Start of Data shown

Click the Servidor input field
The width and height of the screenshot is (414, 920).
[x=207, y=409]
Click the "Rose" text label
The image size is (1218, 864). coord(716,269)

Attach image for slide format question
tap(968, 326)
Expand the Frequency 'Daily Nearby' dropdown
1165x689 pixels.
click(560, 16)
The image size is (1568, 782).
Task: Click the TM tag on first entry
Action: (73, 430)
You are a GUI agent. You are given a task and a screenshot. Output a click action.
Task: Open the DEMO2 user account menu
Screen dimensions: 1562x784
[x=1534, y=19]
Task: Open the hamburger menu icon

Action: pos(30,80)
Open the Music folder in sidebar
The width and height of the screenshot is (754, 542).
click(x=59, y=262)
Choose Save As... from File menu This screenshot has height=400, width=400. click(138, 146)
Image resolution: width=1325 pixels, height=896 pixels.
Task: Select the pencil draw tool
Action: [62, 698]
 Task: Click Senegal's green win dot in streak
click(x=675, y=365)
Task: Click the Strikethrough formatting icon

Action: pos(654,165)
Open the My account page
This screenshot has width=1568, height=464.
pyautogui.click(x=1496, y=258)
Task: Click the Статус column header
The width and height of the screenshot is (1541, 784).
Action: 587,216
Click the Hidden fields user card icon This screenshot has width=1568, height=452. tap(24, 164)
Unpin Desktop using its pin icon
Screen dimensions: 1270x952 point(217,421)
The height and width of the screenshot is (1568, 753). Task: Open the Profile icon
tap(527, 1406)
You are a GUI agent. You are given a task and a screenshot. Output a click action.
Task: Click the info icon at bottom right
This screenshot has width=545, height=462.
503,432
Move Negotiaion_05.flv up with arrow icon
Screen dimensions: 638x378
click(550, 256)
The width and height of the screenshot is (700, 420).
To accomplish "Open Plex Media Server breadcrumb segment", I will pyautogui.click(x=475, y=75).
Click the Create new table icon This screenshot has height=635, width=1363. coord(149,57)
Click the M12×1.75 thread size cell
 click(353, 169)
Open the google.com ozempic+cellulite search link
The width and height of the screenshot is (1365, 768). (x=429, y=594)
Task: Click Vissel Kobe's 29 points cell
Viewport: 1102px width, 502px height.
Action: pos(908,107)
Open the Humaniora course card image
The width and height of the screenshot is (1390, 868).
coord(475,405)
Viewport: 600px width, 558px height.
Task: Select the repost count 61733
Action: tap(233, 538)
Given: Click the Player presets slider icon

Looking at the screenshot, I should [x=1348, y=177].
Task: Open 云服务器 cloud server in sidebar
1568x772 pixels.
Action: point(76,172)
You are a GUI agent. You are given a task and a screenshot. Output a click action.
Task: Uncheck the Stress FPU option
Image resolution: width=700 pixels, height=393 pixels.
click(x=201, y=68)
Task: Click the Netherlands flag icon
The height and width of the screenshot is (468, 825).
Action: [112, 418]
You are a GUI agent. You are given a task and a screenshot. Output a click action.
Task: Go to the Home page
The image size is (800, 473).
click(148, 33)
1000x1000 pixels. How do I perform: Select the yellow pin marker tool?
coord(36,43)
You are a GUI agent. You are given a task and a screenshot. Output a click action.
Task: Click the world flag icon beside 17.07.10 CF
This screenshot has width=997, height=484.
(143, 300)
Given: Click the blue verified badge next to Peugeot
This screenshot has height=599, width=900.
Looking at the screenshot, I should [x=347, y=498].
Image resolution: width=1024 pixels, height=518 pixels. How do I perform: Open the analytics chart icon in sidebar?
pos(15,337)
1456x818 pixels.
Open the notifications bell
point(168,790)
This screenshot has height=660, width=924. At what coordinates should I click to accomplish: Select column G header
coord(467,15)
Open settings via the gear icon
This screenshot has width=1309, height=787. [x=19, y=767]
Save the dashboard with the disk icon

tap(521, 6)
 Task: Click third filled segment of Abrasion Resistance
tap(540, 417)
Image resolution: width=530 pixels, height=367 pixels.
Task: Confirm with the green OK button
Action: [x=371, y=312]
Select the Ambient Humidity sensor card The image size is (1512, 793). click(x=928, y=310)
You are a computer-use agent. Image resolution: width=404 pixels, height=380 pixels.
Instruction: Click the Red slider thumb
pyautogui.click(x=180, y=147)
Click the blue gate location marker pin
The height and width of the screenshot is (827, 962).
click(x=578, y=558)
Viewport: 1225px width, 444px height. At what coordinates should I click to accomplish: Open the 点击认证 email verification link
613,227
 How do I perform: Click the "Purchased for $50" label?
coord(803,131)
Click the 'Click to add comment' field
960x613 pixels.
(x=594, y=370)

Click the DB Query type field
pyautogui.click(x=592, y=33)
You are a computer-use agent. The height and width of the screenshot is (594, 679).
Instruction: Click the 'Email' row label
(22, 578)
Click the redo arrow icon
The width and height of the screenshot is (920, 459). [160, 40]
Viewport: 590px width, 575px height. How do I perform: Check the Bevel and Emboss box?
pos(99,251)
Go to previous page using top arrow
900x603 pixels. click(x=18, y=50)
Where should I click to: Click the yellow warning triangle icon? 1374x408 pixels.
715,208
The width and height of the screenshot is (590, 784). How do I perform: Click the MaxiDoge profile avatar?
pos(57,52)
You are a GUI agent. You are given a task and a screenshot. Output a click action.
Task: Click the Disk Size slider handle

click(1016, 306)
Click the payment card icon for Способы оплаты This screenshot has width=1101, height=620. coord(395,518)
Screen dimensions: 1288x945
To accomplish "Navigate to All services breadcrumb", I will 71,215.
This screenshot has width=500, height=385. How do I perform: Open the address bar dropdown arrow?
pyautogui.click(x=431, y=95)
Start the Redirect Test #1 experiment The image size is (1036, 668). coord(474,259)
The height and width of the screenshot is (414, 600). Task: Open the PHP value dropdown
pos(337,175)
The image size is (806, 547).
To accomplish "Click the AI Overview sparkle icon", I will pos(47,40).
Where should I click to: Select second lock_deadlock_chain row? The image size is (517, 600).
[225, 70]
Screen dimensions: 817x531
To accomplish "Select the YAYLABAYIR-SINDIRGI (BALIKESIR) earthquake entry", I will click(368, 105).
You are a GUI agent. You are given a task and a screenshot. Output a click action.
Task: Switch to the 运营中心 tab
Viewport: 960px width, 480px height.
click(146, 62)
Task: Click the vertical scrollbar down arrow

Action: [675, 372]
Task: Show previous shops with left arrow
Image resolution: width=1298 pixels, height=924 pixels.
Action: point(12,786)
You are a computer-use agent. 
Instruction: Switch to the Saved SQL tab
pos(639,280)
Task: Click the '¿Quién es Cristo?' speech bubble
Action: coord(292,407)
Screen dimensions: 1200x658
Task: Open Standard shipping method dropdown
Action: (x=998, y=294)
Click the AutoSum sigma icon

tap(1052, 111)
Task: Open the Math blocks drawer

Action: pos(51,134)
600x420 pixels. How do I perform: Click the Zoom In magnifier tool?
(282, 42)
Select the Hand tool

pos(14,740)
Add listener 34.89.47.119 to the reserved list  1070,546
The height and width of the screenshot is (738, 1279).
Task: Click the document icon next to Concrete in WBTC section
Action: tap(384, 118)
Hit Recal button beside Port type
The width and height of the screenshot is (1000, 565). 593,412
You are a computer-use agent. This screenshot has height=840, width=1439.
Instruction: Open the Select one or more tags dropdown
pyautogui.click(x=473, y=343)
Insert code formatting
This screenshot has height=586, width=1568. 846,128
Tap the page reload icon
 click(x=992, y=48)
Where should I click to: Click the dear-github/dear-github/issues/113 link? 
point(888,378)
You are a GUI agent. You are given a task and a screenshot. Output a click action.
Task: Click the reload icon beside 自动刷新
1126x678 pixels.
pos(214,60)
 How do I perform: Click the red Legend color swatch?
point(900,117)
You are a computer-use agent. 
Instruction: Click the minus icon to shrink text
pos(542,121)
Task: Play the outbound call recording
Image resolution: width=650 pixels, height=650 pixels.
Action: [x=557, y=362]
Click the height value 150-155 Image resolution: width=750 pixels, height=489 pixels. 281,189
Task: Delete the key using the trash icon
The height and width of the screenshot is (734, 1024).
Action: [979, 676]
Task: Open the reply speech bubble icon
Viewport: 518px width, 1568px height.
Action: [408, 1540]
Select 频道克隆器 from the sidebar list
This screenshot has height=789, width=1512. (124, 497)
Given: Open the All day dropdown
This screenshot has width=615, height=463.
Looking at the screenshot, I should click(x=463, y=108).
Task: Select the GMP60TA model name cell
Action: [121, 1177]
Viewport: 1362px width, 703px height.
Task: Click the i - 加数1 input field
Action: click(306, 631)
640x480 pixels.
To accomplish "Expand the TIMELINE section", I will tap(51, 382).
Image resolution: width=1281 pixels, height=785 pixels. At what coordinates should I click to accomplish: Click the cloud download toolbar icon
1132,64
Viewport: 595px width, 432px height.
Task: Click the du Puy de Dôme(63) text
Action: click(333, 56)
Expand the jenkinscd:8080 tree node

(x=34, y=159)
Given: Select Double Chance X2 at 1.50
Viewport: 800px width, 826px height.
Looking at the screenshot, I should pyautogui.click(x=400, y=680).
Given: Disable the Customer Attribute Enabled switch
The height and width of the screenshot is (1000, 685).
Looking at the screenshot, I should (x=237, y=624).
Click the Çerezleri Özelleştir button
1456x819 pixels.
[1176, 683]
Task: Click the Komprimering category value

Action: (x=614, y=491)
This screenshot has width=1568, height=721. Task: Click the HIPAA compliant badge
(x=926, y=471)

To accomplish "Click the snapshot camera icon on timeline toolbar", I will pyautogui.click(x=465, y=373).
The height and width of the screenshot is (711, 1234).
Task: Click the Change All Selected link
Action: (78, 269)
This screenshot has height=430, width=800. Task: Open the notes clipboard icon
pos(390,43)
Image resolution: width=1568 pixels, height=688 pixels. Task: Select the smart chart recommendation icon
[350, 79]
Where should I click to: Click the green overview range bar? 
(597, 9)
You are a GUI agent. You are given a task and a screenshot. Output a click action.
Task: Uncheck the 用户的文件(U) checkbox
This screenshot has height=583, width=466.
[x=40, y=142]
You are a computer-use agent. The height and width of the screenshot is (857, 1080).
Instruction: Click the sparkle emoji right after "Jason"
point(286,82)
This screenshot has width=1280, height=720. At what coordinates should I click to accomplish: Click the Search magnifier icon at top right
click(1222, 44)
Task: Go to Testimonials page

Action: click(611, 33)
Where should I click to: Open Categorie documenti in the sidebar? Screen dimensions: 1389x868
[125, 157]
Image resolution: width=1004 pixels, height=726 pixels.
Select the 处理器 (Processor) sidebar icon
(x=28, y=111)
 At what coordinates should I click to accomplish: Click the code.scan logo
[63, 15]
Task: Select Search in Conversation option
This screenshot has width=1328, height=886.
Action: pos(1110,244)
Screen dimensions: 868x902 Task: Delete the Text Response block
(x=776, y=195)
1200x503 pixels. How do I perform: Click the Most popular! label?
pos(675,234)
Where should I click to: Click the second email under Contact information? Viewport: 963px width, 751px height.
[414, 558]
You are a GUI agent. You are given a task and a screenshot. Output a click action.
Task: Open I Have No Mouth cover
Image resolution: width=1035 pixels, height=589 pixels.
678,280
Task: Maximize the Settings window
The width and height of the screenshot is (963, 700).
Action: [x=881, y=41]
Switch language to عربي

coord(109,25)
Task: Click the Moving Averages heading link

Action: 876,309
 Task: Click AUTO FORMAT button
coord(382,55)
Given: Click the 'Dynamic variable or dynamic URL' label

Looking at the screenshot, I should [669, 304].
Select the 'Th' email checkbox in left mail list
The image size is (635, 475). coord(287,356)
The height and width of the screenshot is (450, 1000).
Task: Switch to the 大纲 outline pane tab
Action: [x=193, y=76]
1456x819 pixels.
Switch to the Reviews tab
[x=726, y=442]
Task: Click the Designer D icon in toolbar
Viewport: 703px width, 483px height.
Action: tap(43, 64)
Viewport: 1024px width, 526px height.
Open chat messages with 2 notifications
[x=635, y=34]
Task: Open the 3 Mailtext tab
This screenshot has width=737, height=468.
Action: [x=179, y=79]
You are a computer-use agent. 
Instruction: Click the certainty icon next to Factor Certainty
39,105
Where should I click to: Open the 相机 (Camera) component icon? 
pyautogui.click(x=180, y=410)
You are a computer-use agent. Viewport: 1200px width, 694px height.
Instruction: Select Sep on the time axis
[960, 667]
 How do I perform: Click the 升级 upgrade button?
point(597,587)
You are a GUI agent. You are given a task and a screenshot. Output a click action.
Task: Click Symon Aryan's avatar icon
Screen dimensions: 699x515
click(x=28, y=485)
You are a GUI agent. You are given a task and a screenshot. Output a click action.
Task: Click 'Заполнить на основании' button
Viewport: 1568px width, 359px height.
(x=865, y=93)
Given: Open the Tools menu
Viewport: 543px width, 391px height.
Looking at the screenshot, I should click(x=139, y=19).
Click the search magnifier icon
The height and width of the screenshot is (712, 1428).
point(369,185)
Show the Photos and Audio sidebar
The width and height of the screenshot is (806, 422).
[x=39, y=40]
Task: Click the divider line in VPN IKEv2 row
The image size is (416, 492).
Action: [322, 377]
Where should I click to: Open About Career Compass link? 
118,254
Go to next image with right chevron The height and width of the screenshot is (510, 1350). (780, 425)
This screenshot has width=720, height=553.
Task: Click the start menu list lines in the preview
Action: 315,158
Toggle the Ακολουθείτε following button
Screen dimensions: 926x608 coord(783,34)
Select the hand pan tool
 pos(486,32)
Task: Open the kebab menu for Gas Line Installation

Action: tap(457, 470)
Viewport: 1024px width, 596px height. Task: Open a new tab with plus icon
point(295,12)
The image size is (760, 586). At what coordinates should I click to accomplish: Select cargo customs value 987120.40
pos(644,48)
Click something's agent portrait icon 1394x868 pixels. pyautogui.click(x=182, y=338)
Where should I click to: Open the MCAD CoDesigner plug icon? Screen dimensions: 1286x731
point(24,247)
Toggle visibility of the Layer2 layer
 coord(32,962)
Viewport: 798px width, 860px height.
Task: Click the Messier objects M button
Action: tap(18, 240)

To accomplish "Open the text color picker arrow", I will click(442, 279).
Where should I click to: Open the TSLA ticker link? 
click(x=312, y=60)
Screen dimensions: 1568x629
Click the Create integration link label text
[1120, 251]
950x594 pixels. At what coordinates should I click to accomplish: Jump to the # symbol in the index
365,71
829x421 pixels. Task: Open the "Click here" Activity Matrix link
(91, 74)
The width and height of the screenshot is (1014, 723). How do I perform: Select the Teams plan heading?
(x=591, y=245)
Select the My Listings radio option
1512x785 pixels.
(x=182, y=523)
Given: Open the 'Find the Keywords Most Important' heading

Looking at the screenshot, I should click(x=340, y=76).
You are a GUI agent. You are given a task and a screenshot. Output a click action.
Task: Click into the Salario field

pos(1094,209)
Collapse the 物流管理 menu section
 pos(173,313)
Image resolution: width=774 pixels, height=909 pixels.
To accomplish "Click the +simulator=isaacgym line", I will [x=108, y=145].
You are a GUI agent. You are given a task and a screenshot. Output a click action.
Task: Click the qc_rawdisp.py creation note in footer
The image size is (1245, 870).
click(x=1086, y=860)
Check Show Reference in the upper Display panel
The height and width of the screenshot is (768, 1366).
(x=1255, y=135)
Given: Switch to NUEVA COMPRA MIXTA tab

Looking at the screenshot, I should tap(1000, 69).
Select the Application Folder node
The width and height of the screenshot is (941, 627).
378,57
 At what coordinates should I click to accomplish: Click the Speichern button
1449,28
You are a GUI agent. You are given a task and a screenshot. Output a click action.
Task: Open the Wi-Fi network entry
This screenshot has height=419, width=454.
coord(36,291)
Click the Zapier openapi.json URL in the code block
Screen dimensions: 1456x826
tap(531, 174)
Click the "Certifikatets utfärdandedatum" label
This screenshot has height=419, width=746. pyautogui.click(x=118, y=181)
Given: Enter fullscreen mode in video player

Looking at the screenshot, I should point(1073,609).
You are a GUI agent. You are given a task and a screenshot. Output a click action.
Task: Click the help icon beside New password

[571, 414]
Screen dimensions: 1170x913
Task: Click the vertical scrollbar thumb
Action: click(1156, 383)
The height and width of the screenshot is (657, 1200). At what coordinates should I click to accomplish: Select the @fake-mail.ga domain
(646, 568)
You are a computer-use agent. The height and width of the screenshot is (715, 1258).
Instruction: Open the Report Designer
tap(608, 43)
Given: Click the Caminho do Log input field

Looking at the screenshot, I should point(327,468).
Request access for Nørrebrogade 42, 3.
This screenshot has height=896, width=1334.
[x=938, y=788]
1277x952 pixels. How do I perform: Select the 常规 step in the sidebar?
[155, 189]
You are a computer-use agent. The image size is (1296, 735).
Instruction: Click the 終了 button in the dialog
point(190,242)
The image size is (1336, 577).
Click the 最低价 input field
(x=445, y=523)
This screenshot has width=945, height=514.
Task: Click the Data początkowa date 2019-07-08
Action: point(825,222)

End of Data shown

Looking at the data above, write out exactly the lines that start at the one containing "Screen dimensions: 868x902" and end at the one containing "Given: Open the Tools menu"; include both and nothing beyond.

Screen dimensions: 868x902 Task: Delete the Text Response block
(x=776, y=195)
1200x503 pixels. How do I perform: Click the Most popular! label?
pos(675,234)
Where should I click to: Click the second email under Contact information? Viewport: 963px width, 751px height.
[414, 558]
You are a GUI agent. You are given a task and a screenshot. Output a click action.
Task: Open I Have No Mouth cover
Image resolution: width=1035 pixels, height=589 pixels.
678,280
Task: Maximize the Settings window
The width and height of the screenshot is (963, 700).
Action: [x=881, y=41]
Switch language to عربي

coord(109,25)
Task: Click the Moving Averages heading link

Action: 876,309
 Task: Click AUTO FORMAT button
coord(382,55)
Given: Click the 'Dynamic variable or dynamic URL' label

Looking at the screenshot, I should [669, 304].
Select the 'Th' email checkbox in left mail list
The image size is (635, 475). coord(287,356)
The height and width of the screenshot is (450, 1000).
Task: Switch to the 大纲 outline pane tab
Action: [x=193, y=76]
1456x819 pixels.
Switch to the Reviews tab
[x=726, y=442]
Task: Click the Designer D icon in toolbar
Viewport: 703px width, 483px height.
Action: tap(43, 64)
Viewport: 1024px width, 526px height.
Open chat messages with 2 notifications
[x=635, y=34]
Task: Open the 3 Mailtext tab
This screenshot has width=737, height=468.
Action: [x=179, y=79]
You are a computer-use agent. 
Instruction: Click the certainty icon next to Factor Certainty
39,105
Where should I click to: Open the 相机 (Camera) component icon? 
pyautogui.click(x=180, y=410)
You are a computer-use agent. Viewport: 1200px width, 694px height.
Instruction: Select Sep on the time axis
[960, 667]
 How do I perform: Click the 升级 upgrade button?
point(597,587)
You are a GUI agent. You are given a task and a screenshot. Output a click action.
Task: Click Symon Aryan's avatar icon
Screen dimensions: 699x515
click(x=28, y=485)
You are a GUI agent. You are given a task and a screenshot. Output a click action.
Task: Click 'Заполнить на основании' button
Viewport: 1568px width, 359px height.
(x=865, y=93)
Given: Open the Tools menu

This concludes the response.